DigitalCommons / mykomap

A web application for mapping initiatives in the Solidarity Economy
3 stars 0 forks source link

[CWM] Design extension of NCBA map to include Co-ops UK Data #249

Closed ColmDC closed 1 month ago

ColmDC commented 2 months ago

Track in clockify under 'Cooperative World Map'

Background

As a first stage of the Coop World Map project we need to demonstrate combining a couple of data sets into one map. This map will serve as a demonstration before commencing the full project.

We need a map which includes all the co-ops in:

The number of filters supported in the NCBA map is already unwieldly, so we can't simple append the data and add a few more filters for the unique Co-ops UK fields. So we need to explore what merge rules we need to incorporate the co-ops uk and how we approach filtering and what data appears in the pop up dialog. Thus this issue is to create a proposal for how the datasets merge.

Note: conference this will be unveiled at is on 11th June, so aim to get done the end of the week before.

Description

Merging the categories will be as follows:

Then we can use the DemoMergeMap as the basis for the filters and for how the data will be displayed in popups.

Acceptance Criteria

wu-lee commented 1 month ago

I interpret this as the following, am I roughly correct?
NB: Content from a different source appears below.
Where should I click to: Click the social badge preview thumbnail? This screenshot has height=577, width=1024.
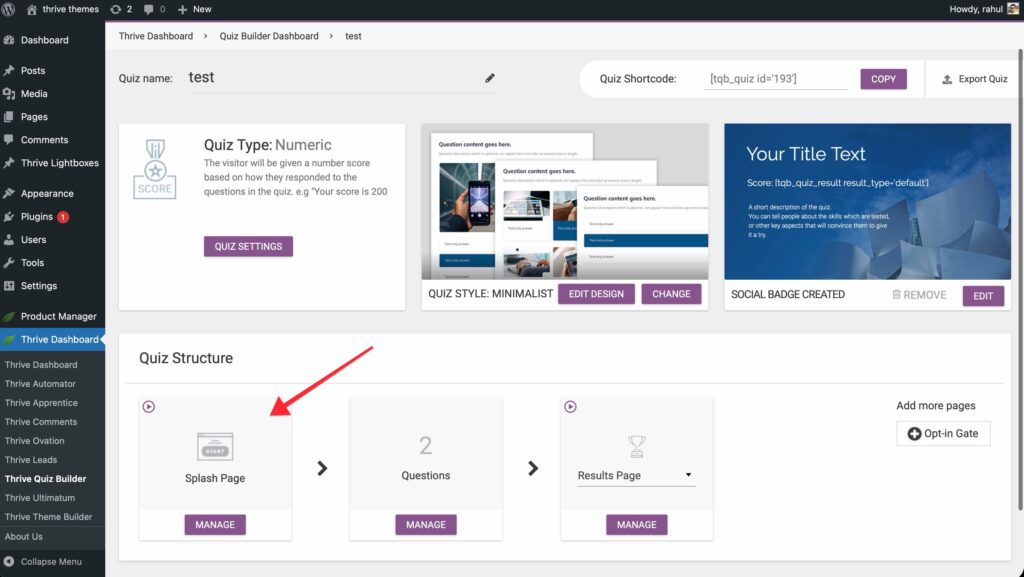tap(866, 201)
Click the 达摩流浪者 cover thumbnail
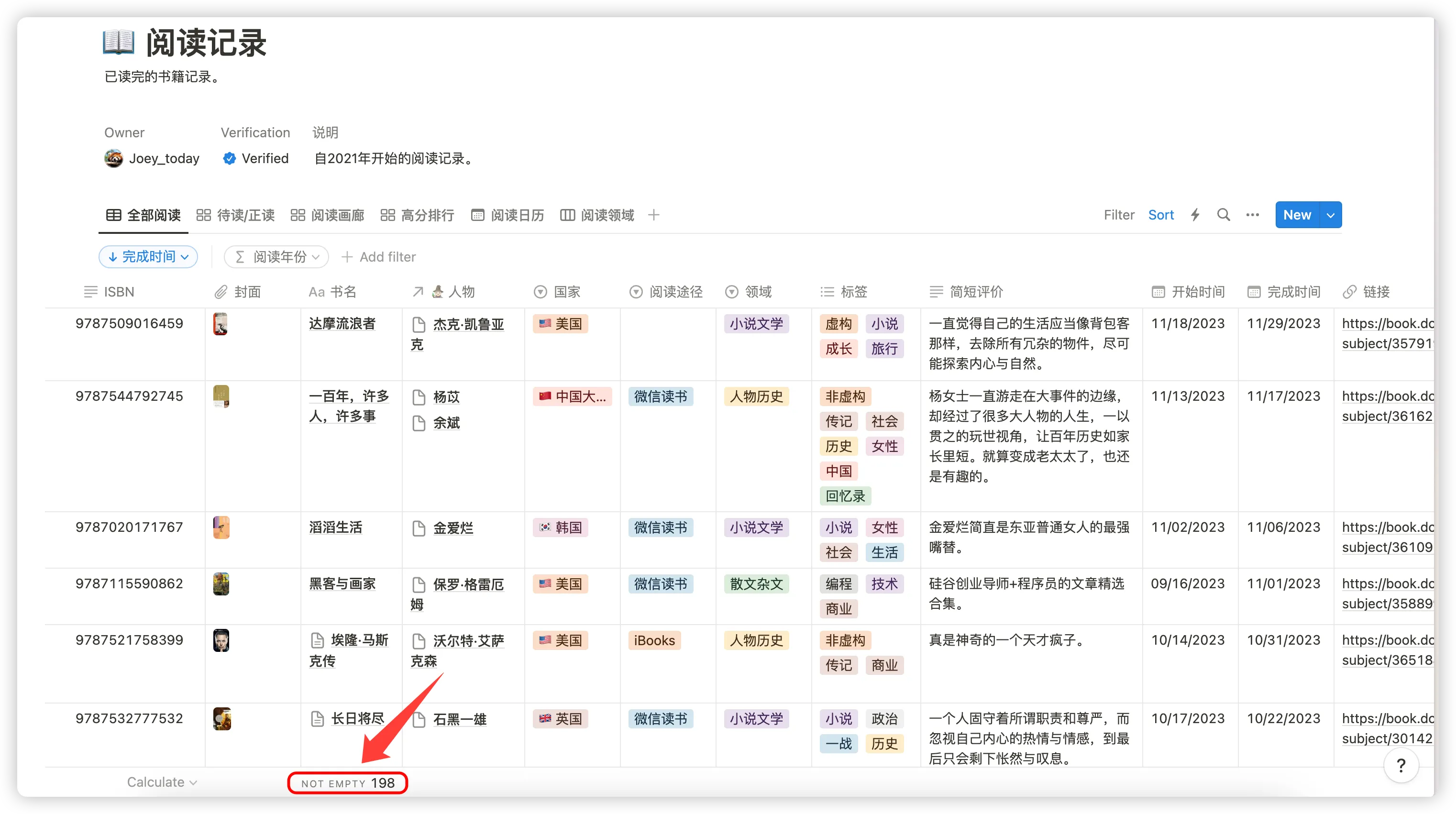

lin-d-hop commented 1 month ago

I guess I'm confused. As both sets of data are already in MykoMaps I'm surprised that we can't use the MM format to merge them together. In the linked maps they look like the data is already aligned.

I feel like it would help me get my head around these complexities that I don't understand by looking at the actual datasets. Is that possible?
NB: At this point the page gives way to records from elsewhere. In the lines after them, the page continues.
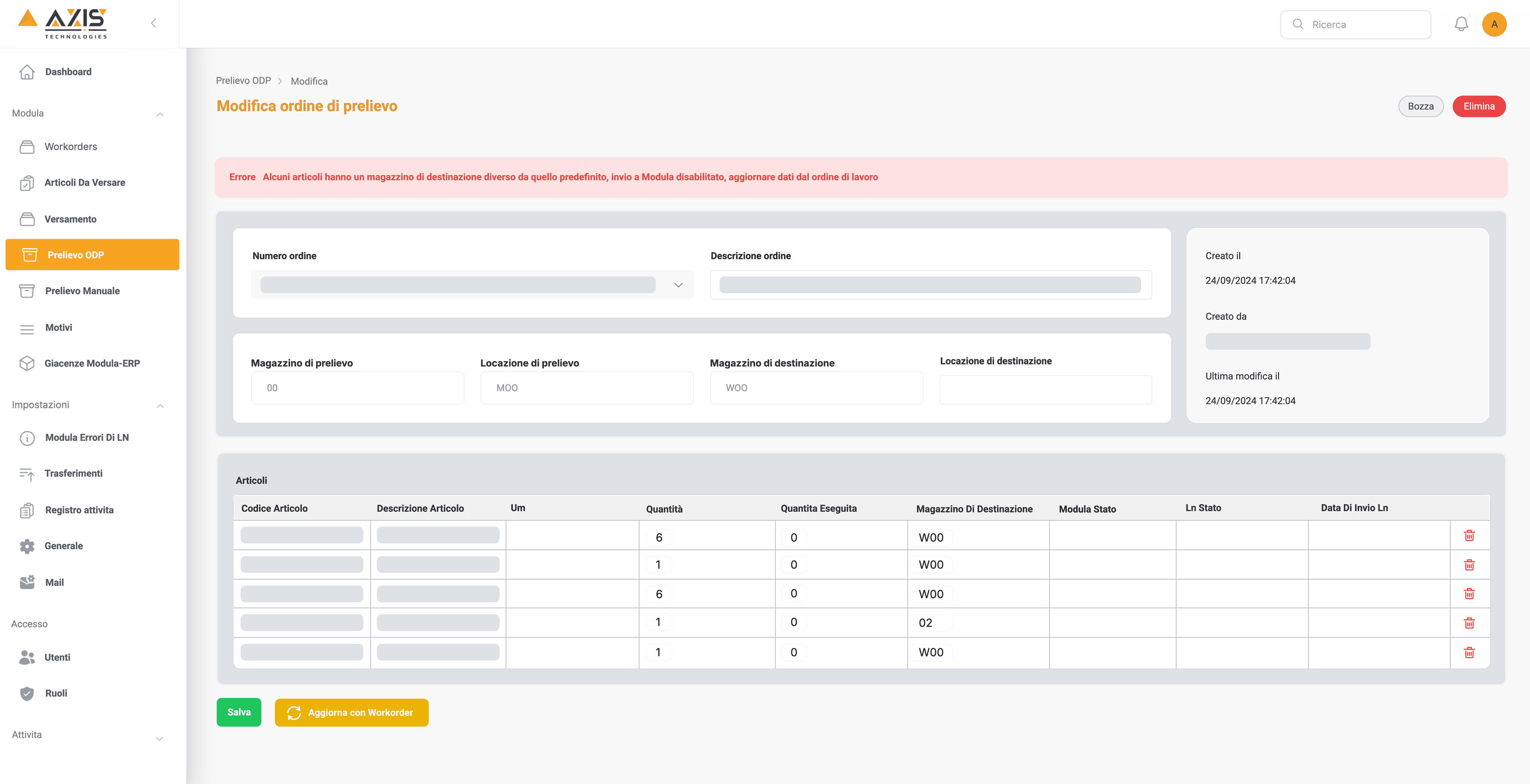The image size is (1530, 784).
Task: Open the user avatar menu
Action: coord(1494,24)
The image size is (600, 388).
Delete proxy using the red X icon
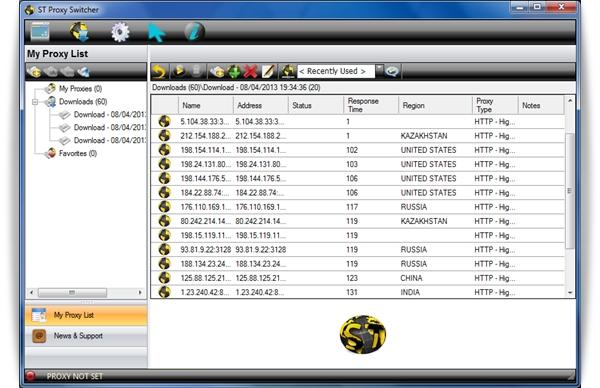tap(251, 71)
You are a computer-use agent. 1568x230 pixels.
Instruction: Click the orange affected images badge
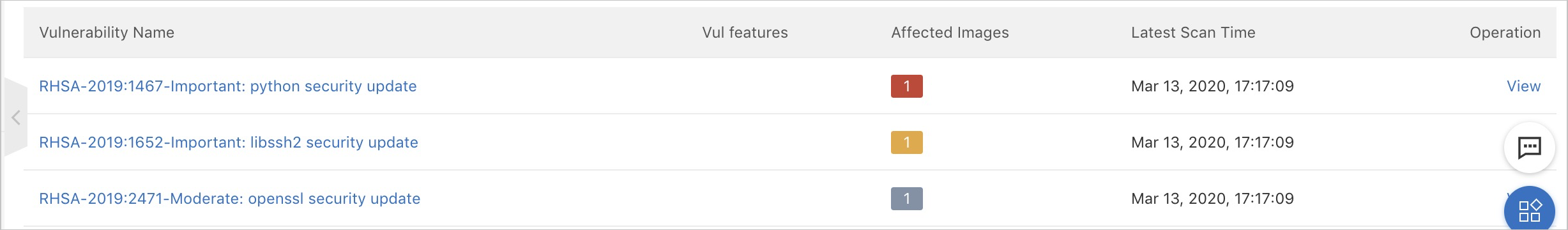click(906, 142)
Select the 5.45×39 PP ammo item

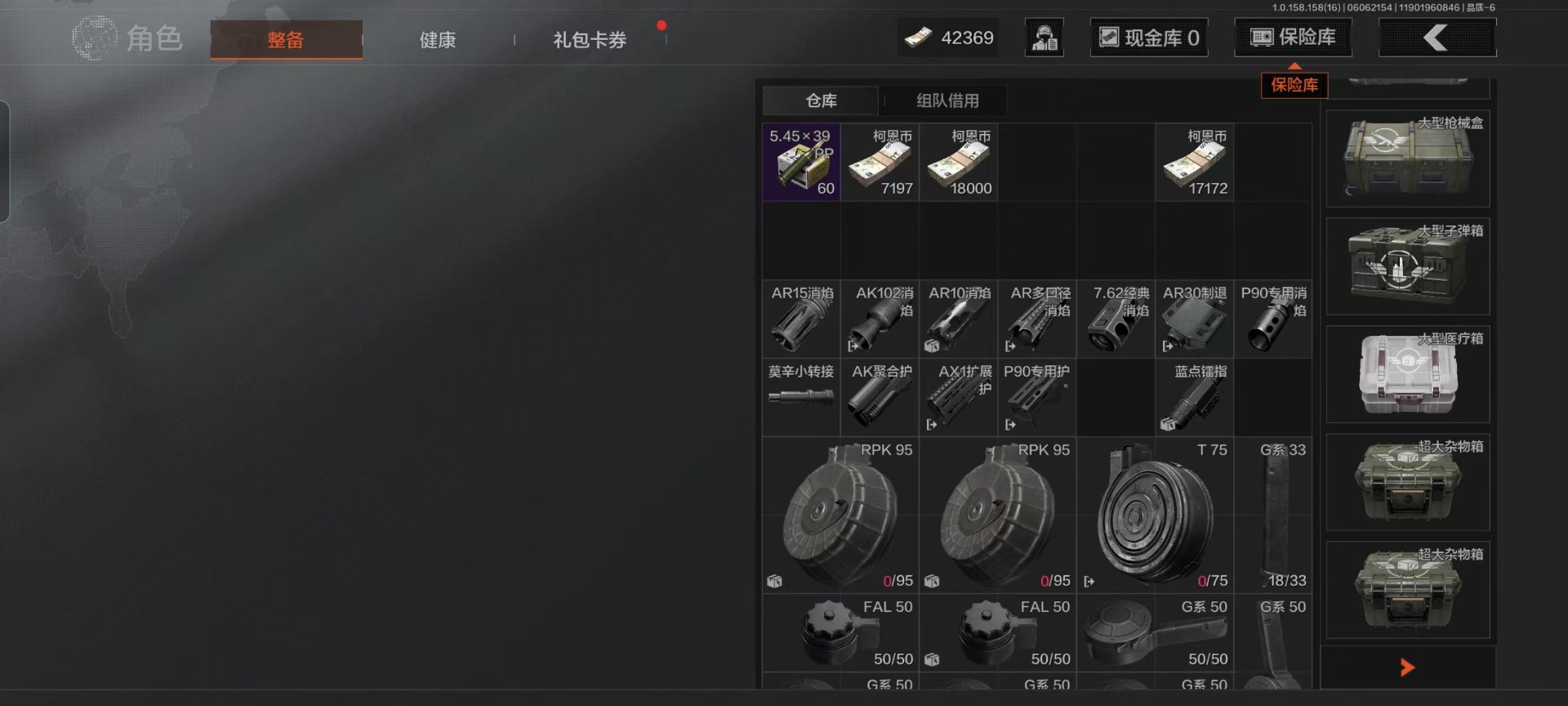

wu-lee commented 1 month ago

You can look in the data directory at this branch of demo-merge-map, which is currently where the merging is done for the demo-merge-map-plus case.
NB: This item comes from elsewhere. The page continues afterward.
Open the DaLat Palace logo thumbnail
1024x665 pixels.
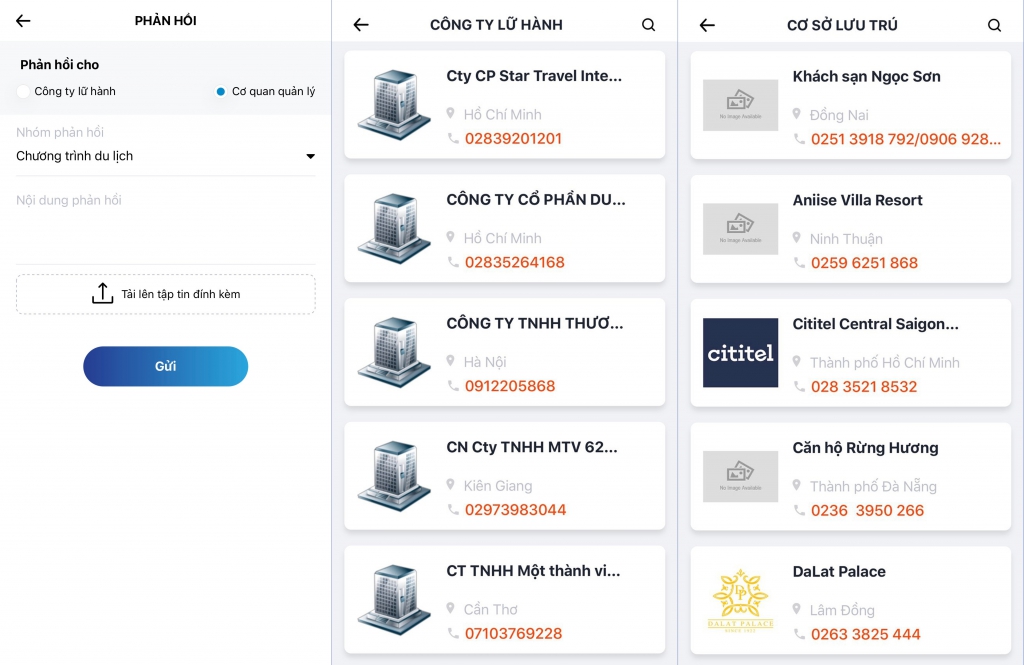[740, 600]
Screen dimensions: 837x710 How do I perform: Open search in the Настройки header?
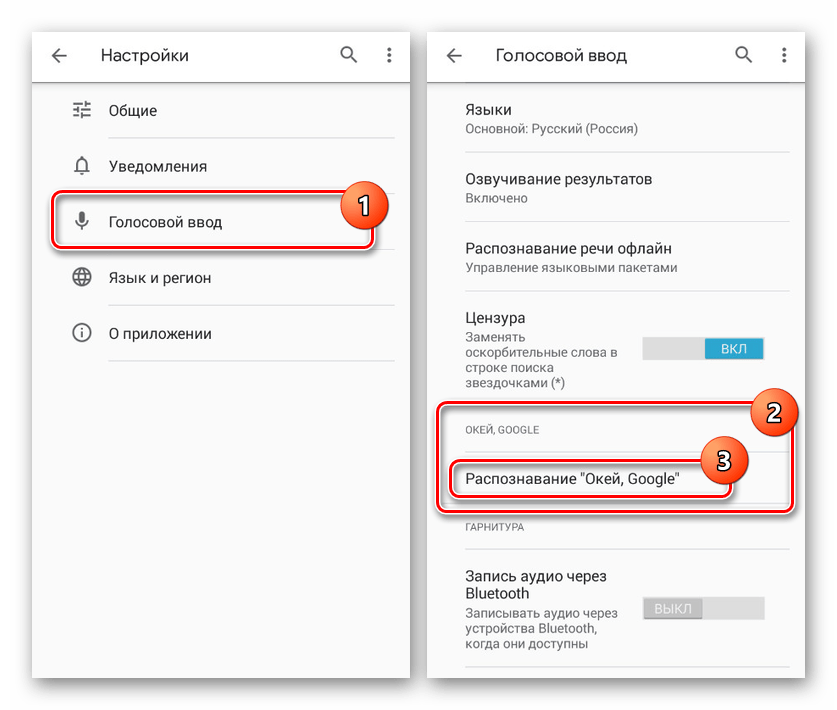(x=349, y=55)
https://github.com/DigitalCommons/demo-merge-map/tree/demo-merge-map-plus/data

In there:

The latter all include the "standard" schema headings as follows, but each has some extra fields with information that doesn't fit into these headers, which depend on the dataset. The "standard" schema is defined/documented here.

  1. Identifier
  2. Name
  3. Description
  4. Organisational Structure
  5. Primary Activity
  6. Activities
  7. Street Address
  8. Locality
  9. Region
  10. Postcode
  11. Country ID
  12. Territory ID
  13. Website
  14. Phone
  15. Email
  16. Twitter
  17. Facebook
  18. Companies House Number
  19. Qualifiers
  20. Membership Type
  21. Latitude
  22. Longitude
  23. Geo Container
  24. Geo Container Latitude
  25. Geo Container Longitude

For the nitty-gritty of how the merge is done you can look at generate-db2.sh, although it might be painful to look at. The process took some time and experimentation to build up. It works subject so long as the assumptions it makes about the data holding true.

wu-lee commented 1 month ago

BTW If you want to inspect the sqlite database in the data/ folder mentioned above, I suggest installing sqlitebrowser from https://sqlitebrowser.org/ and using that on the downloaded file dc-ica-ncba-cuk.db. The output CSV file is a dump of the map_data view.

ColmDC commented 1 month ago

I've create a spreadsheet here

Does this cover the choices @wu-lee @lin-d-hop ?

ColmDC commented 1 month ago

I've create a spreadsheet here...

(Noted, that this document just looked at the fields exported from the database.)

There are a few issues which make the co-ops uk data distinct from the other sources.

1) There are several co-ops with use the same .coop domain for their website. We need a policy decision on how to address this first, and then work out how deal with it technically. (Some notes here.)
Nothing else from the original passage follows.